**Soal**
Lanjutkan teks berita tentang pelemahan rupiah di bawah ini, dimulai tepat setelah kalimat terakhirnya.

**Kutipan Sumber**
Rupiah 'Diombang-ambing' The Fed, OJK: Ini di Luar Kontrol Kami

Jakarta -Nilai tukar rupiah terhadap dolar Amerika Serikat (AS) dalam beberapa hari terakhir bergerak cenderung melemah. Dolar AS masih ‘betah’ di level Rp 13.000.

Salah satu penyebab pelemahan rupiah adalah ‘keperkasaan’ dolar AS terhadap mata uang dunia. Dolar AS tengah menanjak di tengah ketidakpastian soal kenaikan suku bunga oleh bank sentral AS The Federal Reserve/The Fed. Meskipun belum ada kepastian, tetap saja rupiah melemah hingga ke titik terlemahnya sejak 1998.

Deputi Komisioner Pengawas Perbankan Otoritas Jasa Keuangan (OJK) Mulya Siregar menilai, situasi perekonomian Indonesia saat ini tak terlepas dari pengaruh global. Pelemahan rupiah dinilainya masih belum seberapa dibandingkan mata uang lain. Namun Mulya menegaskan bahwa situasi ini tidak sama dengan 1998

Even euro lebih parah lagi melemahnya, 11%. Kalau 1998 itu cenderung karena internal kita dan ekonomi politik. Tapi sekarang, this is not under our control,” ucap Mulya saat ditemui usai acara Peluncuran Buku Liberalisasi Perbankan Indonesia di Menara BTN, Jakarta, Rabu (18/3/2015).

**Catatan**
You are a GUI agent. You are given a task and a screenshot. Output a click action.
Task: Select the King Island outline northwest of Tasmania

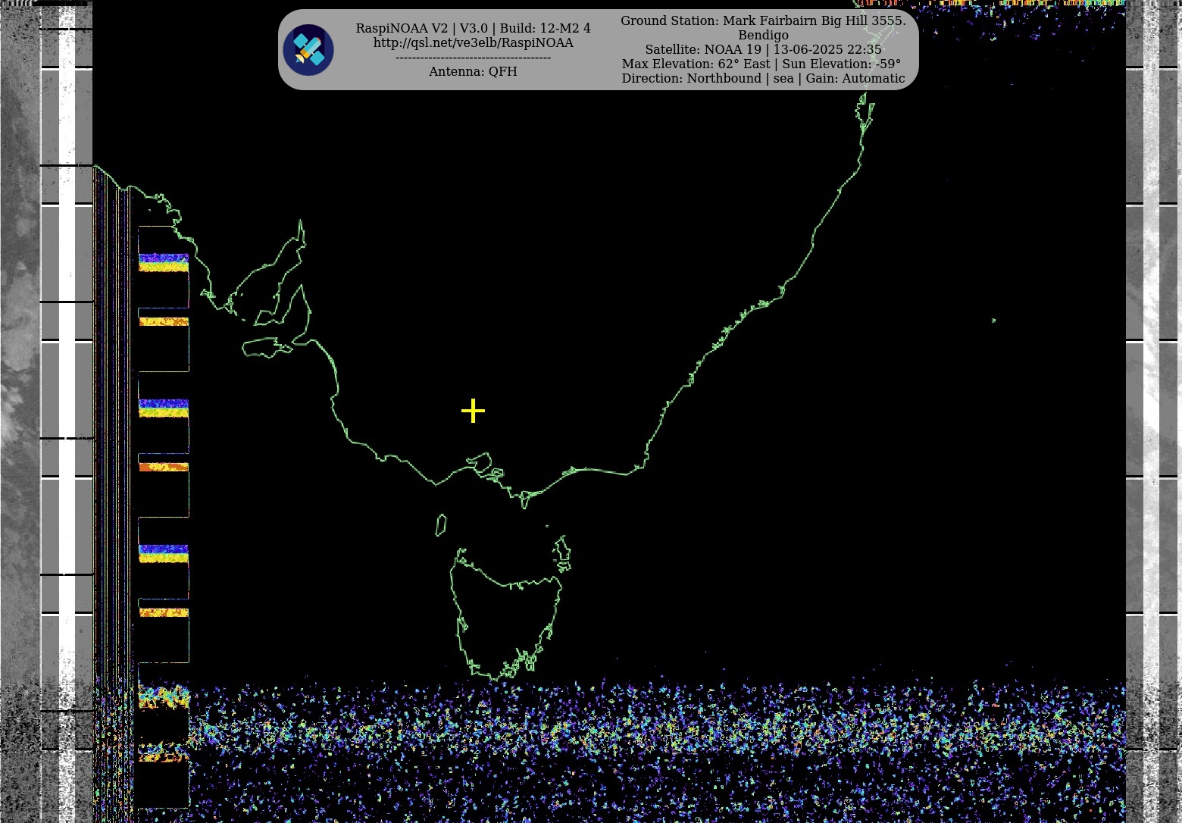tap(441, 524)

---

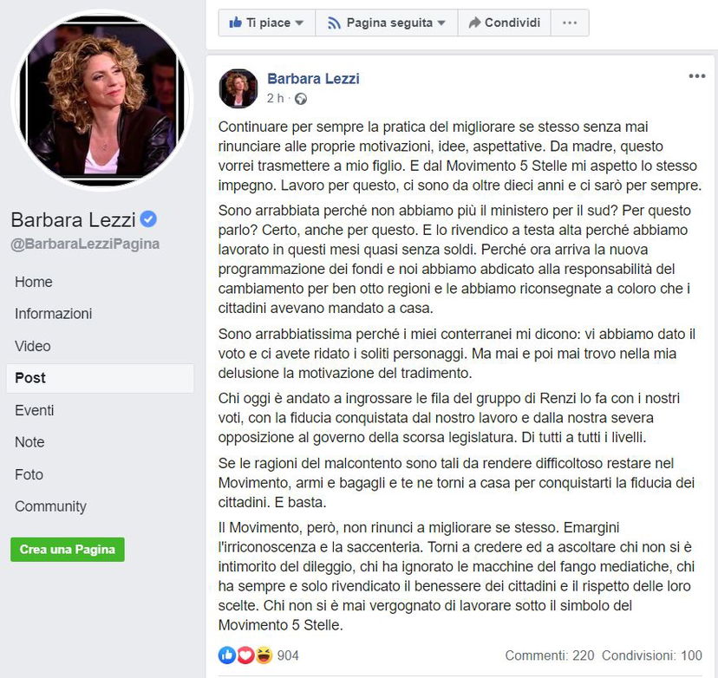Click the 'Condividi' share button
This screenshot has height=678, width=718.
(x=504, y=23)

...

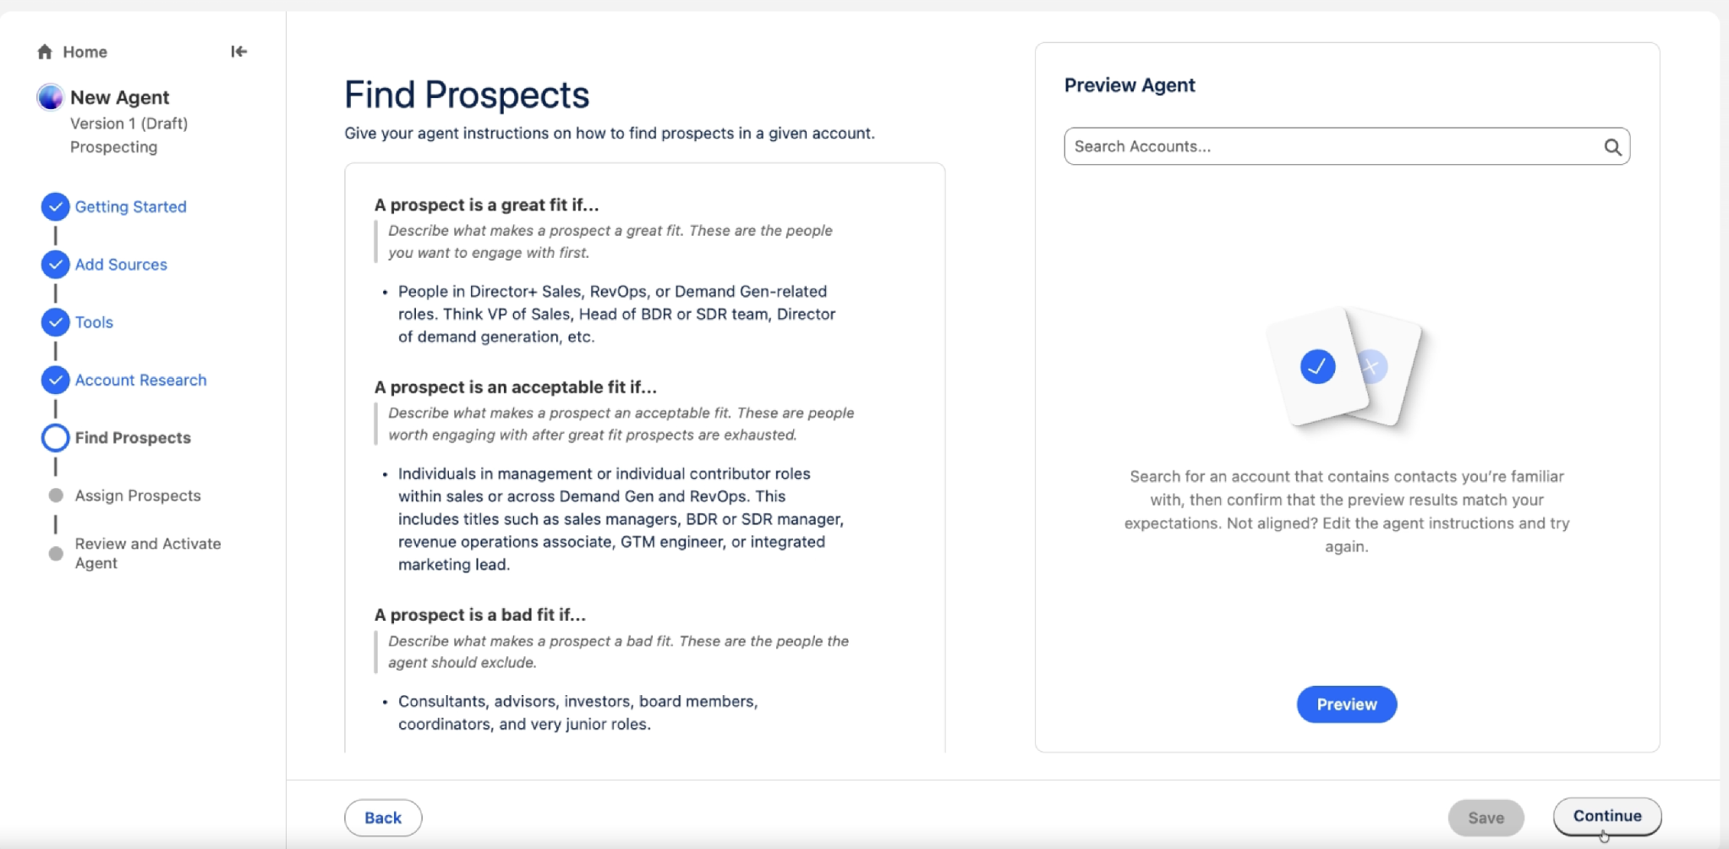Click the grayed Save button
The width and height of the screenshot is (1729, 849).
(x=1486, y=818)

**Hasil Latihan**
Menurutnya, selain soal kebijakan bank sentral AS The Fed yang bakal menaikkan tingkat suku bunga, pelemahan rupiah juga disebabkan oleh pengaruh turunnya harga minyak dunia.

“Jadi penguatan dolar AS sedemikian rupa jadi kita harus antisipasi dengan sebaik-baiknya saja. Kalau saya mengatakan bahwa pengaruh daripada turunnya harga minyak itu lah yang membuat penguatan dolar. Begitu dolar AS kuat, semuanya kena dampak,” katanya.

Namun begitu, lanjut Mulya, masih ada negara-negara yang mampu menahan kuatnya tekanan dolar AS yaitu India dan Filipina. Alasannya, karena negara-negara tersebut memiliki cadangan devisa yang cukup tinggi.

“Filipina bisa menguat karena dia punya cadangan devisa kuat, ini dari remitansi. Ibaratnya kalau di Indonesia ini TKW-nya. Sementara kita posisinya dalam current account deficit (defisit transaksi berjalan),” terang dia.

Lebih jauh Mulya menjelaskan, OJK bertugas mengawasi bank-bank yang berpotensi terkena dampak dari pelemahan rupiah. Pengawasan yang utama soal kondisi likuiditas.

“Sementara ini kita masih terus mengamati kondisi bank, kan kalau bank kenapa-kenapa yang dilihat risiko likuiditasnya. Selama ini kalau dilihat overall masih oke. Selama ini kita awasi, risiko likuiditas masih aman,” tegasnya.

(drk/hds)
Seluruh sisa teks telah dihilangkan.